WHAT THE TASK ASKS » Among these entries, how many lines have the string "agent" in them? Only the number is needed.

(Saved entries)
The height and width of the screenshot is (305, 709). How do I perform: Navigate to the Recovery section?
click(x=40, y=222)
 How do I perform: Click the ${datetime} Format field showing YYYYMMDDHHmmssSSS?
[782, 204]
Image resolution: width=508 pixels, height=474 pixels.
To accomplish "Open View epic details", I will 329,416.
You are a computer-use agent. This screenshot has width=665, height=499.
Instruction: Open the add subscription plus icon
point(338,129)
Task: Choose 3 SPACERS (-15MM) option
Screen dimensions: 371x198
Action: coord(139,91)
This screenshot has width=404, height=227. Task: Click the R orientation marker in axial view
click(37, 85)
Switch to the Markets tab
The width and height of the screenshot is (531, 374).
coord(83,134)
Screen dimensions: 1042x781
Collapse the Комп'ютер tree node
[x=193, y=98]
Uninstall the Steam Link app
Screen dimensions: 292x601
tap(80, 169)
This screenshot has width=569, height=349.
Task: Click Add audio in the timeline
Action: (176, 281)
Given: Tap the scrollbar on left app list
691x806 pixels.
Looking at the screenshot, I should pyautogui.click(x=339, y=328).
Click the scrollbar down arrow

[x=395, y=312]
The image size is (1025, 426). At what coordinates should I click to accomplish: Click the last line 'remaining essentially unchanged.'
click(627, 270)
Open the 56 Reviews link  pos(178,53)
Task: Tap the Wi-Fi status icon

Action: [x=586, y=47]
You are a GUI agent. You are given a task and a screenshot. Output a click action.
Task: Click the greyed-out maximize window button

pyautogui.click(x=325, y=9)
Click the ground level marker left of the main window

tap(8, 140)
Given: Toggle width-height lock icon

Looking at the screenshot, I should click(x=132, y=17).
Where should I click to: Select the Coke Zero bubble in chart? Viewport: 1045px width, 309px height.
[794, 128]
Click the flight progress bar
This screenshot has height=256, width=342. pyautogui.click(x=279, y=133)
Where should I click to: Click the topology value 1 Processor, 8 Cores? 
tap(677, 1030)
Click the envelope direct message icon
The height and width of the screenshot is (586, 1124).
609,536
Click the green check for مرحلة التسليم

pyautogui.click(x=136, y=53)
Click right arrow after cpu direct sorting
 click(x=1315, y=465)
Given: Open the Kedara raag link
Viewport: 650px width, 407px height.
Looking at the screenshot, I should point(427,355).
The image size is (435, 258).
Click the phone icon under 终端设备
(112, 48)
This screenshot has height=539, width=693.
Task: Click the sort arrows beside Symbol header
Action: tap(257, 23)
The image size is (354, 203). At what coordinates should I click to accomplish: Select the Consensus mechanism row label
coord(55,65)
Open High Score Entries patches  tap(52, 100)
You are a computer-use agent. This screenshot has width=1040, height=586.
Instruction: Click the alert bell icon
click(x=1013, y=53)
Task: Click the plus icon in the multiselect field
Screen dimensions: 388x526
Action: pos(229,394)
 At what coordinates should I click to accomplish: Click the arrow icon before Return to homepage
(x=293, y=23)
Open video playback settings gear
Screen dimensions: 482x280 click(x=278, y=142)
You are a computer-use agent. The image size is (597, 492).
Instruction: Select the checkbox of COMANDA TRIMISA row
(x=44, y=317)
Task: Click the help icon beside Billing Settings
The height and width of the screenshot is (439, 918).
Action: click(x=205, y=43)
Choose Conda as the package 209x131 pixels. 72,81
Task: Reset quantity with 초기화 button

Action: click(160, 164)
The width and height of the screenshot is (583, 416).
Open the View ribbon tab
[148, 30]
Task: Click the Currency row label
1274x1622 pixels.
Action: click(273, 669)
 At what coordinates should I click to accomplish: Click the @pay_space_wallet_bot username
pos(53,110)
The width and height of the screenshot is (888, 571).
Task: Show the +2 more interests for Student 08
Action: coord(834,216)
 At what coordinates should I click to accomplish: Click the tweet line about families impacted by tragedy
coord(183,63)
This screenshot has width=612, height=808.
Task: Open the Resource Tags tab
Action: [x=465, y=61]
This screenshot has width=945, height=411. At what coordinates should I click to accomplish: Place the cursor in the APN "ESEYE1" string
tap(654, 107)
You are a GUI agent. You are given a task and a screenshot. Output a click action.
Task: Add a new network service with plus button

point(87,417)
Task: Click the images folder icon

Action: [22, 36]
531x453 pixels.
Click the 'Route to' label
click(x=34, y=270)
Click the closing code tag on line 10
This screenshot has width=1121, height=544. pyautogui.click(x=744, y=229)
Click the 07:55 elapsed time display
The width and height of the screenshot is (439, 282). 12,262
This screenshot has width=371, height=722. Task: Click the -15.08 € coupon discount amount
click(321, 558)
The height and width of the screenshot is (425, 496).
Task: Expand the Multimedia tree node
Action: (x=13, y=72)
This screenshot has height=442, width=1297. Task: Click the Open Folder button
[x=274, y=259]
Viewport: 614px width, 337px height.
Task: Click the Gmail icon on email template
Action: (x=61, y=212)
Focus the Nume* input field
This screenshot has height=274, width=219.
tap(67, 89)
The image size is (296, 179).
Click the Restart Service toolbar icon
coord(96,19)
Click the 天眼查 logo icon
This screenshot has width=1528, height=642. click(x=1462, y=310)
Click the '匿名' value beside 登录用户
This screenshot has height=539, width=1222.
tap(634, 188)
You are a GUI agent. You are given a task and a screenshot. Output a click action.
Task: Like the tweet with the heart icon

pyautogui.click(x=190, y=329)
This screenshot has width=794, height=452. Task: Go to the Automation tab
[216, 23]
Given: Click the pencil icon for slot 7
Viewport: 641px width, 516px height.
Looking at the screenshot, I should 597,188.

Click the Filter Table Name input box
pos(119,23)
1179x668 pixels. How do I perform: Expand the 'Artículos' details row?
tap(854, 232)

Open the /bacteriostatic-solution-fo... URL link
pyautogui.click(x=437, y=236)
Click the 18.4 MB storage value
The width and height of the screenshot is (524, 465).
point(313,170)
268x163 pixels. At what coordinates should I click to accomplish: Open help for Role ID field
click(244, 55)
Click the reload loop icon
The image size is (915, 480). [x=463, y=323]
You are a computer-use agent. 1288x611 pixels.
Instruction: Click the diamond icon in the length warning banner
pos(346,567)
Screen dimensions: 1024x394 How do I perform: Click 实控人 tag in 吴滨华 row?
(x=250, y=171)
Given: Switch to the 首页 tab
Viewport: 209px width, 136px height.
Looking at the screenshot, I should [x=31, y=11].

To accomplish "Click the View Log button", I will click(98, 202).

ANSWER BOX » 7